Cleveland Cliffs 2025 Bonds Offer 6.5% Yield To Maturity

Summary
- Cliffs revenues have improved from 2016.
- Cliffs has a cash swell due to a share and debt issuance.
- Cliffs detailed financial guidance show the company has the cash flow to support debt reduction.
Cleveland Cliffs (NYSE:CLF) shares have seen pressure as investors are hesitating to see the benefits of steel tariffs. Besides the tariffs, the company has closed on two senior note offerings and published its 10-K since I last wrote about the company's fixed income opportunity three months ago. While the 2020 bonds have eclipsed par, their return is still 5.5% to maturity. Further down the maturity timeline, the company's 2025 bonds are priced at 96 cents on the dollar, yielding 6.5% to maturity when combined with the note's 5.75% coupon.

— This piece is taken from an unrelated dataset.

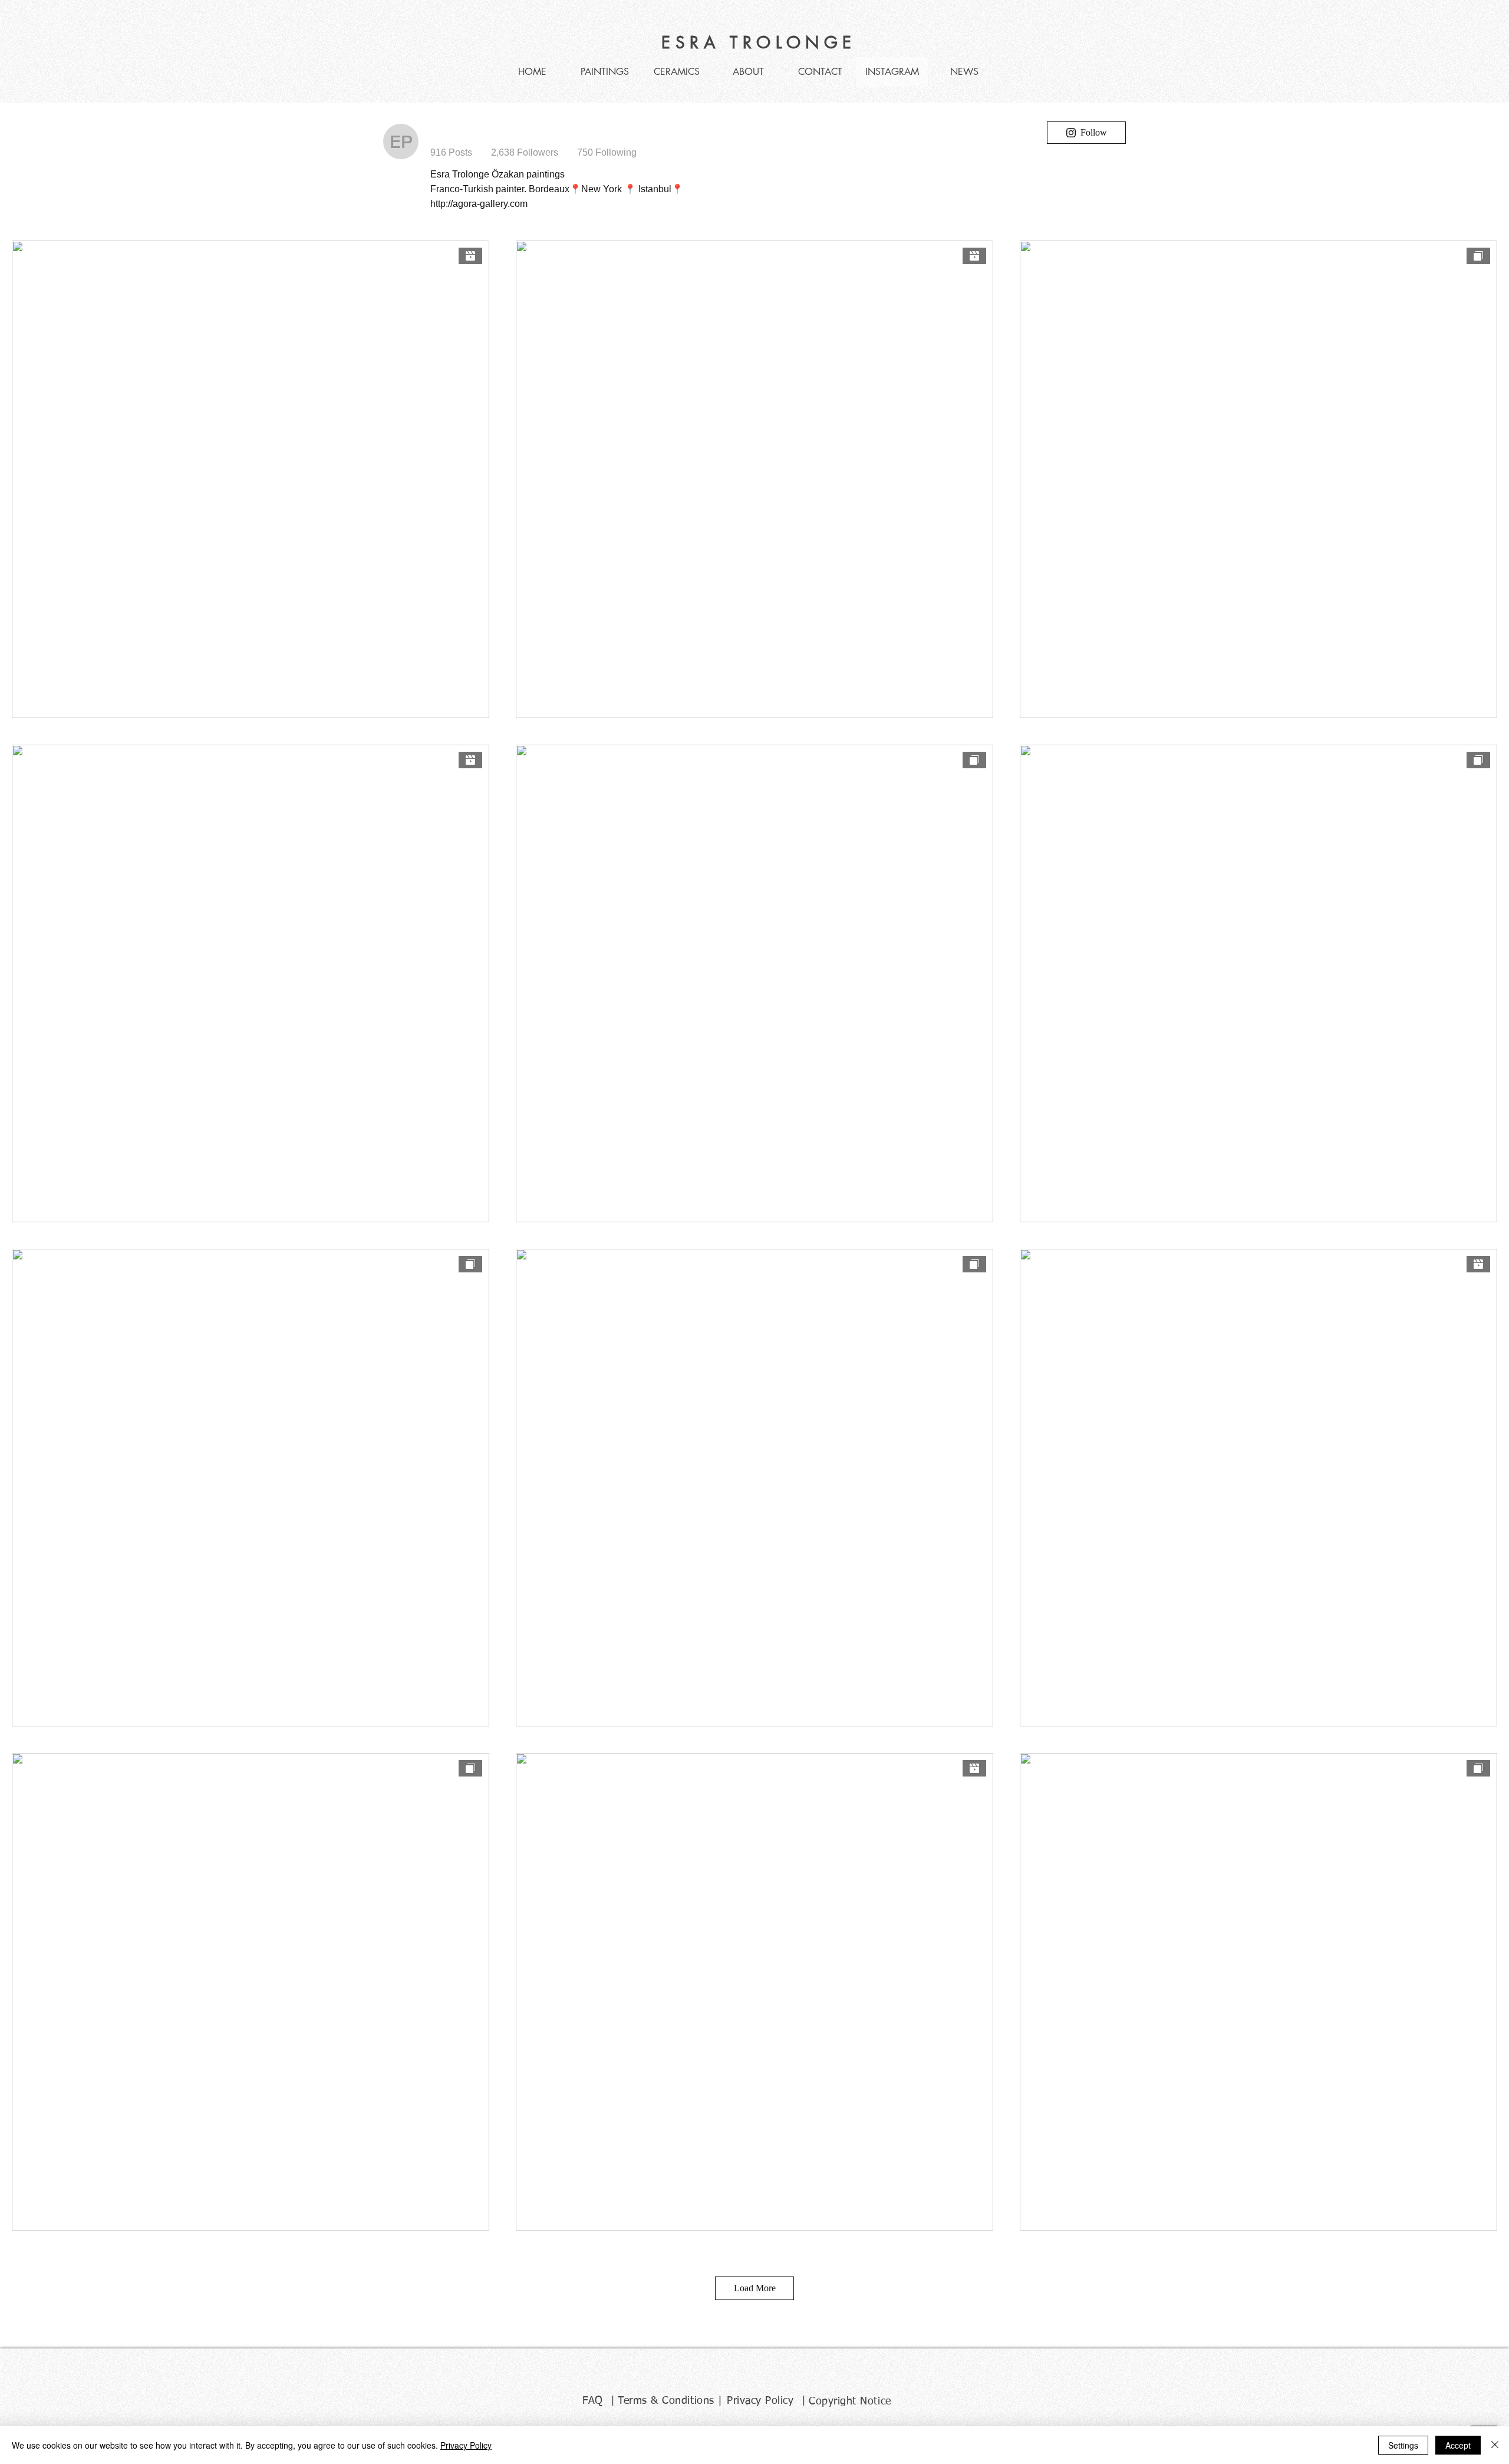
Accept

Despite the recent price improvements, investors can still get solid return from Cliffs' bonds.
Source: FINRA
Cliffs' financial performance improved markedly in 2017. Revenues improved by more than 10% to $2.33 billion. The company's gross profit also improved to over half a billion dollars, which was more than twice the 2015 amount. The company's operating income saw a similar improvement. The only downside to the Cliff's profit and loss was the $165 million charge related to a loss of restructuring debt.
Source: SEC 10-K
Cliffs' balance sheet saw some dramatic changes in 2017. The company's cash balance increased by nearly $700 million to over $1 billion. This was in part due to the new debt issuances, however, the total long-term debt increased by only $130 million to $2.3 billion. Ultimately, the company's equity deficit improved noticeably from $1.33 billion to $444 million.
Source: SEC 10-K
The main reason behind the company's strong capital structure improvement is the $661 million in common stock issued during 2017. The common share issuance was in addition to $185 million in free cash flow generated during the year. These two activities were the leading influences to the company's cash balance swell.
Source: SEC 10-K
Another positive for Cliffs bondholders is the company's lack of secured debt. Secured debt can cut in line of unsecured creditors in the event of a bankruptcy, so having less secured debt makes the downside to unsecured creditors less. Additionally, the company has an unused $550 million asset backed liability facility that can be tapped into if cash flow turns negative. In terms of debt maturities, only $340 million of the $2.4 billion in debt comes due between now and the end of 2022. This gives Cliffs plenty of time to generate the capital necessary to further reduce debt.
Source: SEC 10-K
Fortunately for investors, Cliffs issued detailed 2018 financial guidance that can be used to determine the company's estimated cash flow. Based on the increased production guidance, I am assuming a dollar for dollar increase in revenue. Using the median cost of goods sold from the 2018 outlook, investors can estimate gross profit. Other costs and details can be drawn from either the guidance or the company's historical information
Source: Spreadsheet Combining Company Guidance and SEC 10-K
For cash flow purposes, investors should add the $100 million depreciation estimate to net income to get an operating cash flow estimate of $377 million. While free cash flow in 2018 is projected to be close to zero, this is due to the $250 million investment in the HBI project in Toledo and a $50 million mine upgrade. For the 2019-2021 estimates, NASDAQ earnings estimates, combined with normal capital expenditures provide some idea of where the organization is headed. The 2021 numbers assume no changes from 2020.
Source: NASDAQ
Source: Spreadsheet Combining Company Guidance and Earnings Estimates
In my opinion, Cleveland Cliffs should be able to generate nearly $500 million in cash flow that exceeds debt maturities over the next four years. By combining this with the current cash balance, Cliffs should be able to pay down $1.5 billion in additional debt by 2023. Bondholders should feel secure about Cliffs ability to deliver on its debt obligations.
CUSIP: U18618AD7
Price: 96.00
Coupon: 5.75%
Yield to Maturity: 6.5%
Maturity Date: 3/1/2025
This article was written by
Analyst’s Disclosure: I/we have no positions in any stocks mentioned, and no plans to initiate any positions within the next 72 hours. I wrote this article myself, and it expresses my own opinions. I am not receiving compensation for it (other than from Seeking Alpha). I have no business relationship with any company whose stock is mentioned in this article.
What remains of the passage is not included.